>>17788877 (OP)I’m a white guy who has no sympathy for the typical “we wuz all dancing around the fire singing kumbaya living in paradise eatin’ fruit straight off da muthaphuckin treez until DA WHITE MAN came and ruined everythang” colonial sob story used by half the planet, but they actually did have some pretty cool stuff.

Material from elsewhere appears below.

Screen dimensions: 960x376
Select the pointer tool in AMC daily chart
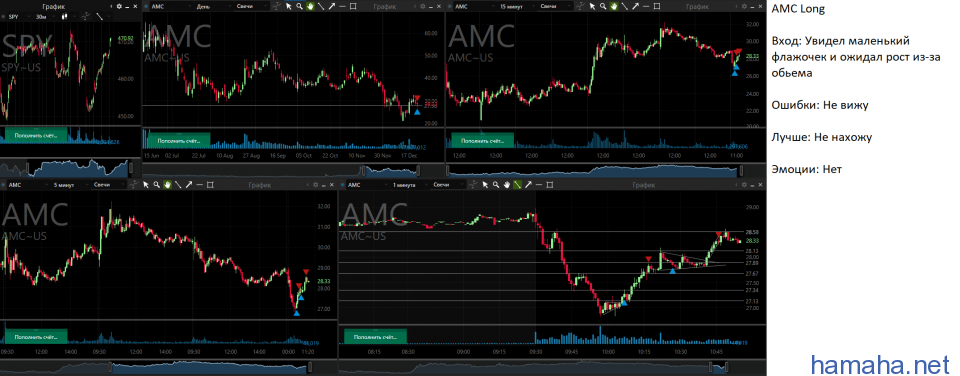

For example, whether or not a particular group advanced to one stage or another, took one path or another, largely depended upon geography and climate, as well as what geopolitical situation they were facing at any particular “turning point” moments in history, on top of that we often underestimate the intensity and impact of weather. I forget which group, but we know that the entire political dynamics of the southeast, from weaponry/hunting equipment, social practices, hierarchy, geopolitical dominance, peace-war ratio, all changed drastically after the coastlines shifted in Florida and surrounding areas which prompted populations previously dependent on fishery to migrate and become more aggressive, combine that with whatever tensions already existed in the region, a few storms and floods, and you can see how at just the moment a stable city-centered empire was about to entrench itself, everything was turned on its head, the power vacuum had to be once again filled, snd the cycle of competition for dominance repeated.
The Aztec and Incan empires, for example, through cunning, brutality, genocide, propaganda, deals, favors, and forced dependence managed to dominate their respective regions and begin to create something like Bronze Age and Iron Age Europe up to the end of Antiquity.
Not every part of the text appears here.